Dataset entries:
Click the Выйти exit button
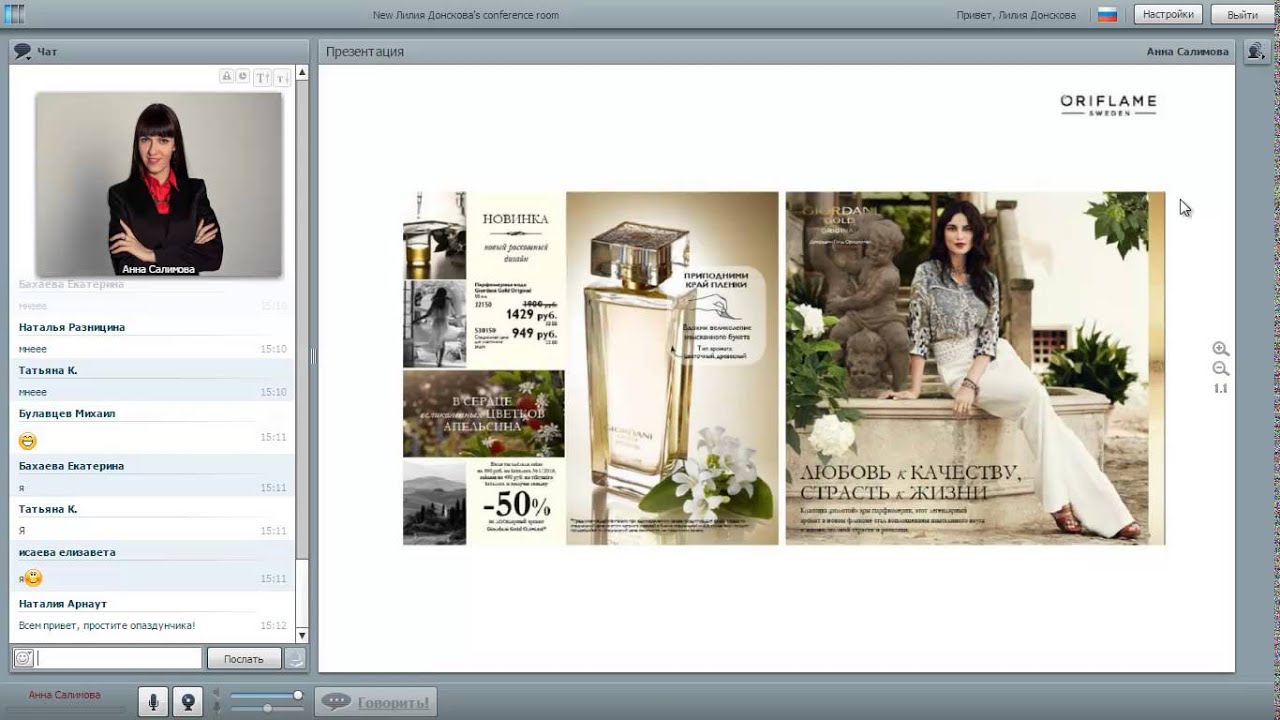Image resolution: width=1280 pixels, height=720 pixels. (x=1242, y=14)
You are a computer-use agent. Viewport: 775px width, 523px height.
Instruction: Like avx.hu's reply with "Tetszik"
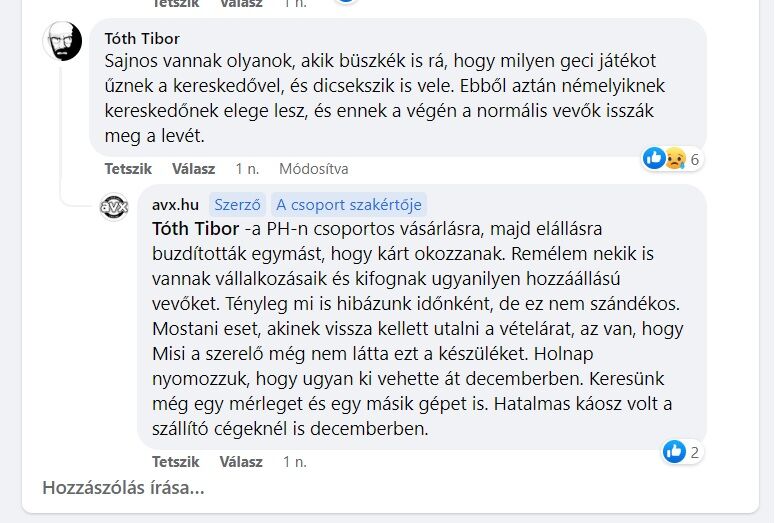point(175,462)
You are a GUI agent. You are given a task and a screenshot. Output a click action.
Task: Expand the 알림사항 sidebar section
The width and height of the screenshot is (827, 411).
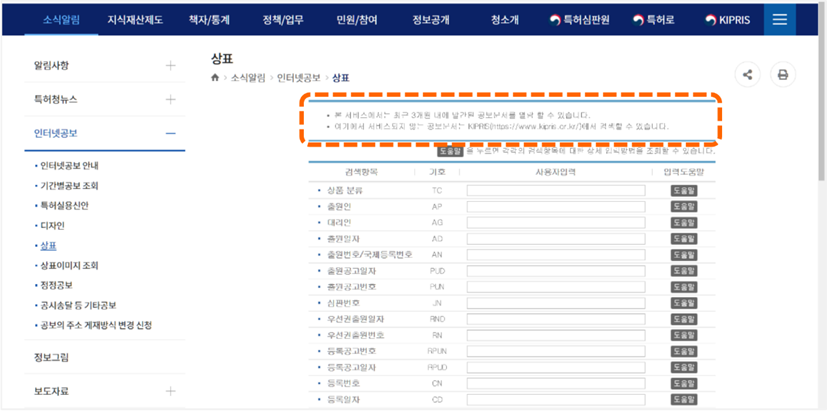point(170,66)
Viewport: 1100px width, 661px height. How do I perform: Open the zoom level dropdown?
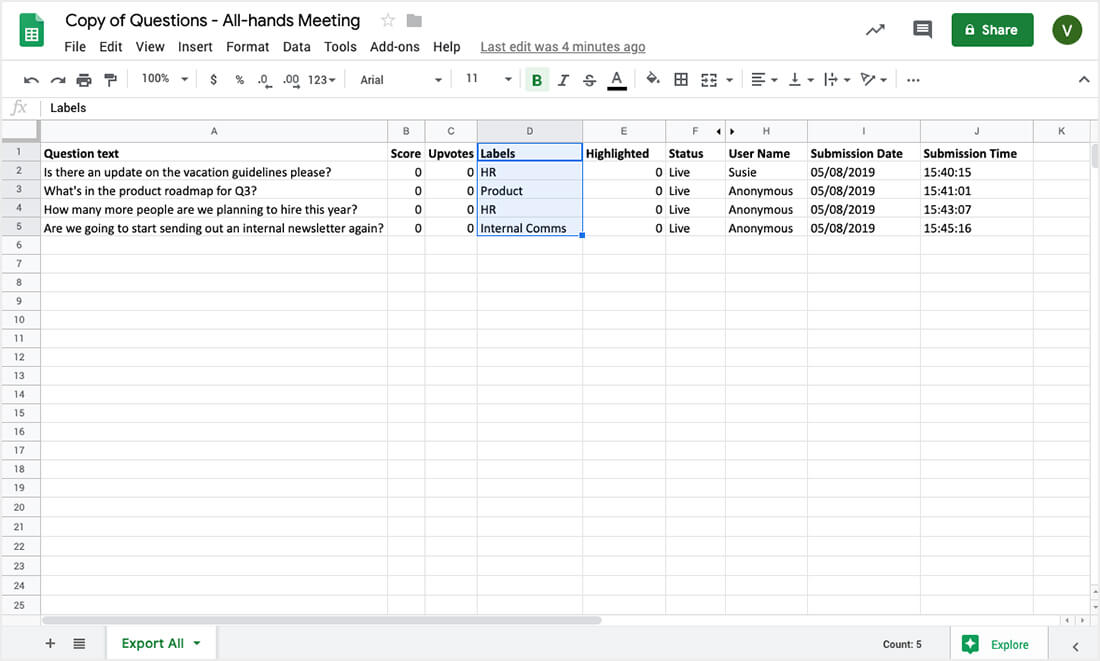point(164,79)
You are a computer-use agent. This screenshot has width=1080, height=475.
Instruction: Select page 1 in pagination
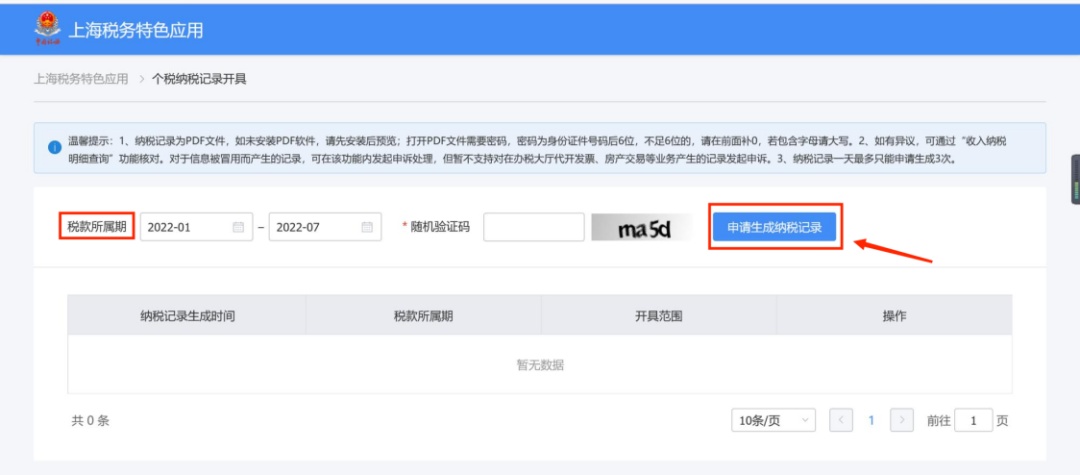871,421
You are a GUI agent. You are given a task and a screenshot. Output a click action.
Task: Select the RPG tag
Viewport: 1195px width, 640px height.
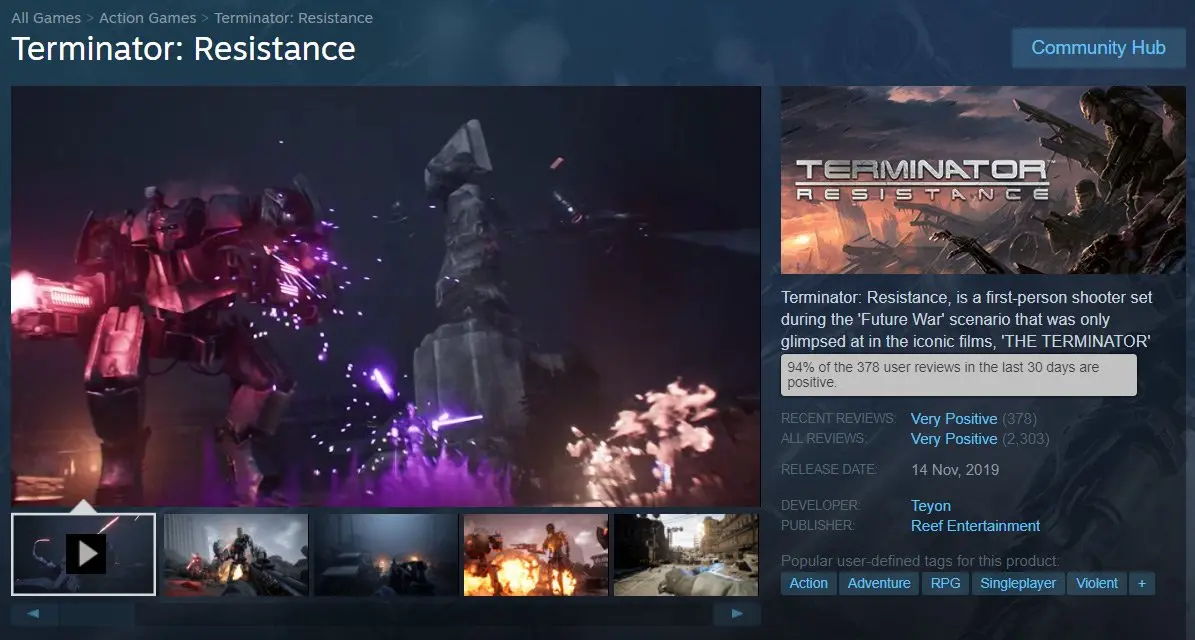point(945,583)
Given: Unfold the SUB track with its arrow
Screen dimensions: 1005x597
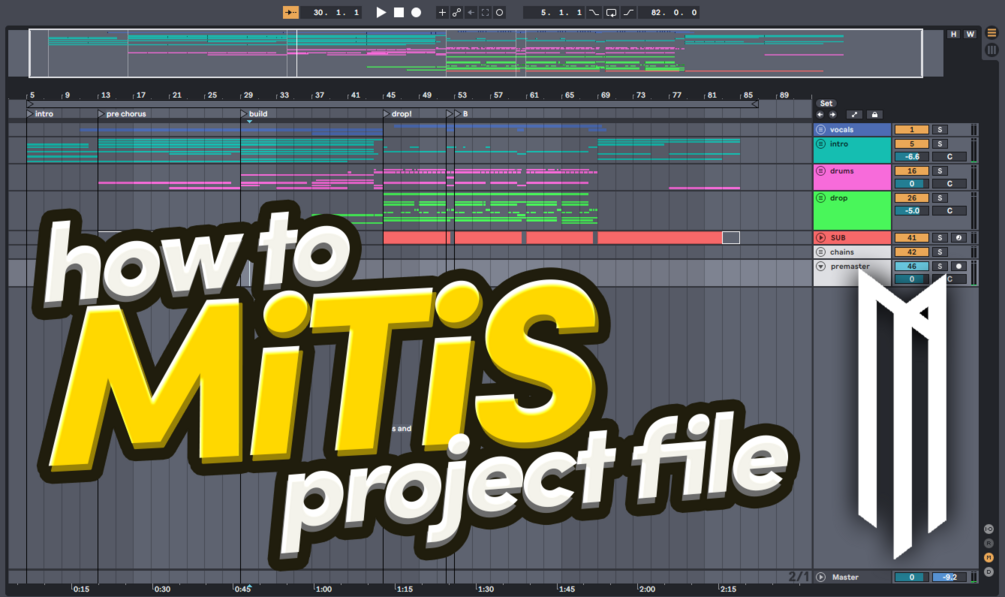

> [Problem statement]: Each entry above should be printed again word for word, with any picture dropped.

> [Response area]:
Click the Выйти exit button
Image resolution: width=1280 pixels, height=720 pixels. (x=1242, y=14)
You are a computer-use agent. Viewport: 775px width, 523px height.
Instruction: Like avx.hu's reply with "Tetszik"
point(175,462)
You are a GUI agent. You are given a task and a screenshot. Output a click action.
Task: Expand the 알림사항 sidebar section
The width and height of the screenshot is (827, 411).
point(170,66)
Viewport: 1100px width, 661px height. How do I perform: Open the zoom level dropdown?
point(164,79)
You are a computer-use agent. This screenshot has width=1080, height=475.
Instruction: Select page 1 in pagination
871,421
You are a GUI agent. You are given a task and a screenshot. Output a click action.
Task: Select the RPG tag
Viewport: 1195px width, 640px height.
point(945,583)
Given: Unfold the SUB track with its arrow
Screen dimensions: 1005x597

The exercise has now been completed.